Policy context of indigenous knowledge in fisheries in Malawi

The Malawi's fisheries policy was framed to include various issues on fisheries extension with a focus on participatory fisheries management (Njaya, 2002). The Fisheries Management and Conservation (FMC) Act of 1997 also recognizes that fisheries management has to be implemented using participatory approaches as stated in part III which provides for local community participation in conservation and management of fisheries (GoM, 1997). Further the Act also emphasizes that fishery management for fishing and breeding shall consider local customs, practices as well as community involvement (GoM, 1997). The reflection of such statements in the Act can be seen as a basis for the country's policy commitment to develop the fisheries sector by involving local participation with their indigenous knowledge. The Malawi constitution endorses the concept of IK in its concern for preservation of natural resources.

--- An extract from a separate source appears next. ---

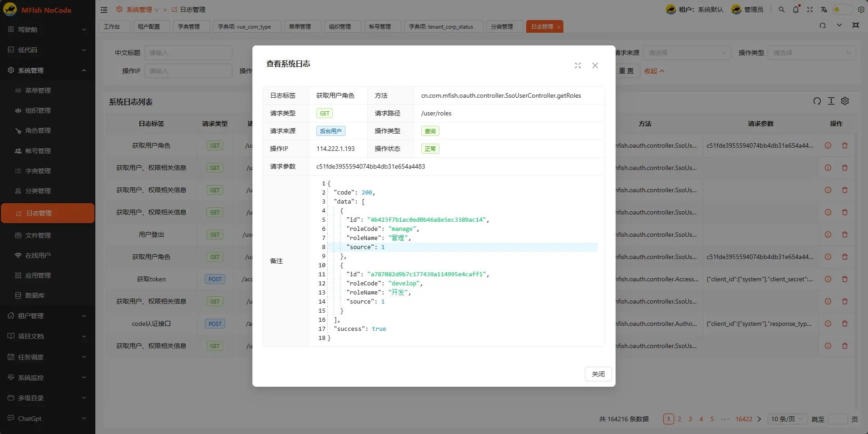Go to page 2 of the logs

(x=679, y=419)
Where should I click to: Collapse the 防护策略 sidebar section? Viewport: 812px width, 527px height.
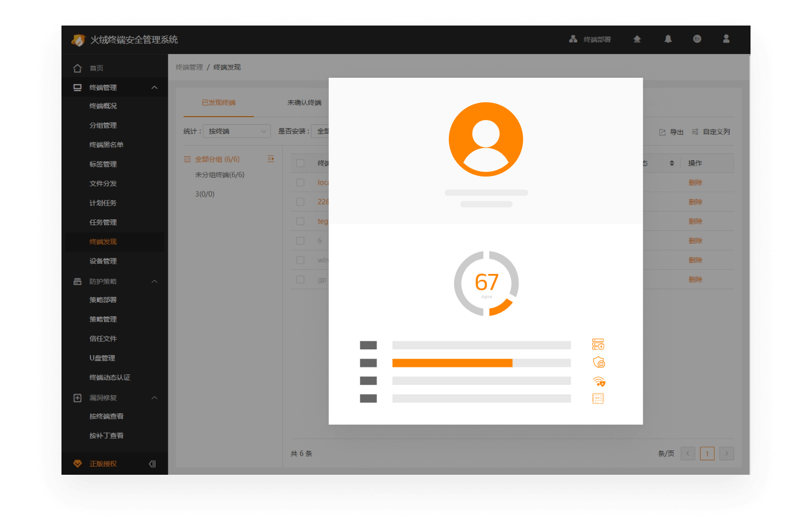154,281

It enjoins the state and the citizens in article 13(d) (iii) that the environment has to be managed responsibly in order to accord full recognition of the rights of the future generations by means of environmental protection and the sustainable development of the natural resources (GoM, 1998).

Available indigenous knowledge in fisheries

Evidence of traditional fisheries management in Malawi during pre-colonial period is scanty. However, Allison et al. (2002) observed that attempts to limit access to fishery resources in southern Lake Malawi were an instrument used by traditional authorities or rival ethnic groups to exercise power rather than a measure to conserve fish stocks. Even Msosa (1999) noted a conceptual basis for resource conservation among the Tonga people in northern Lake Malawi but also observed that traditional fishing gear designs indicated an appreciation of conservation imperative in fisheries. Lowe (1952) also encountered survival of traditional conservation measures whereby local rules were set by the Native Authorities such as banning the use of seines near river mouths at certain times of the year to conserve spawning runs of fish or nursery grounds for juveniles.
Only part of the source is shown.